Record excerpts
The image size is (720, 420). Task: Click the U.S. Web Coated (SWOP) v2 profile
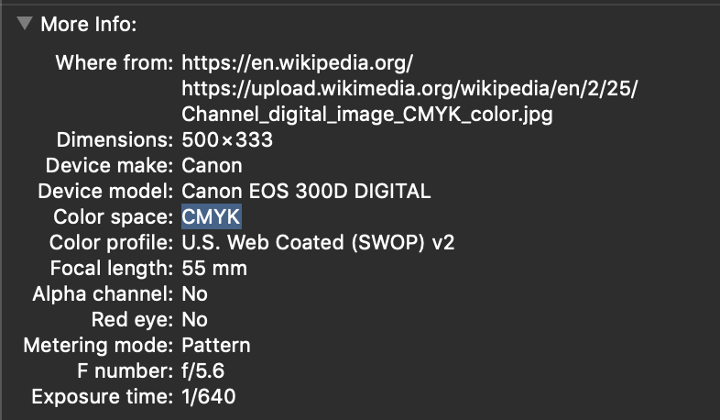(318, 243)
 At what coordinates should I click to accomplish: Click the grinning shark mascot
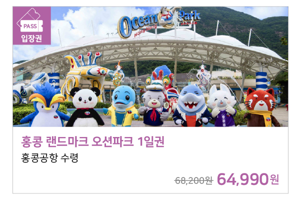192,106
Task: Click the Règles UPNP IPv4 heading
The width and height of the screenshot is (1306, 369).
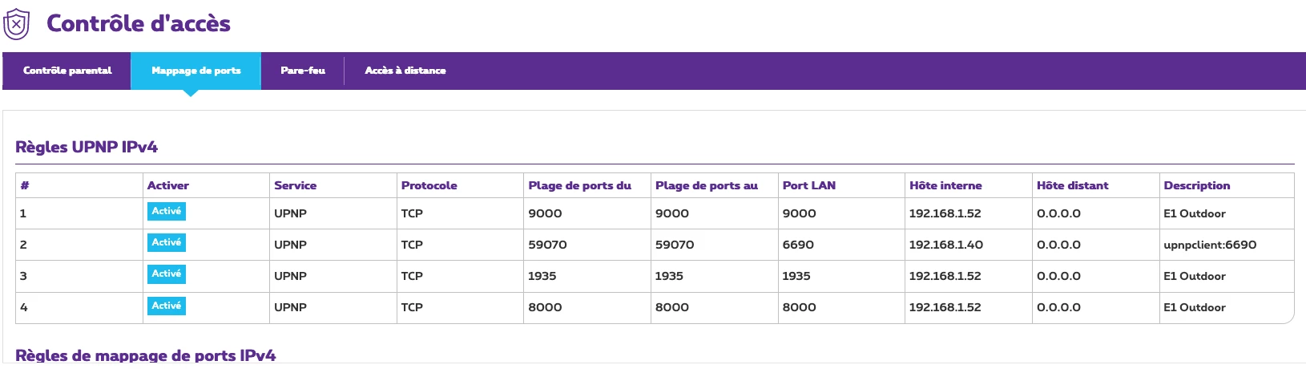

Activity
Pictures in the listing above must be skipped; everything else should be copied exactly.

Output of the exercise
The image size is (720, 420). Task: Click the U.S. Web Coated (SWOP) v2 profile
(318, 243)
 At what coordinates should I click to accomplish: Click the grinning shark mascot
192,106
Task: Click the Règles UPNP IPv4 heading
The width and height of the screenshot is (1306, 369).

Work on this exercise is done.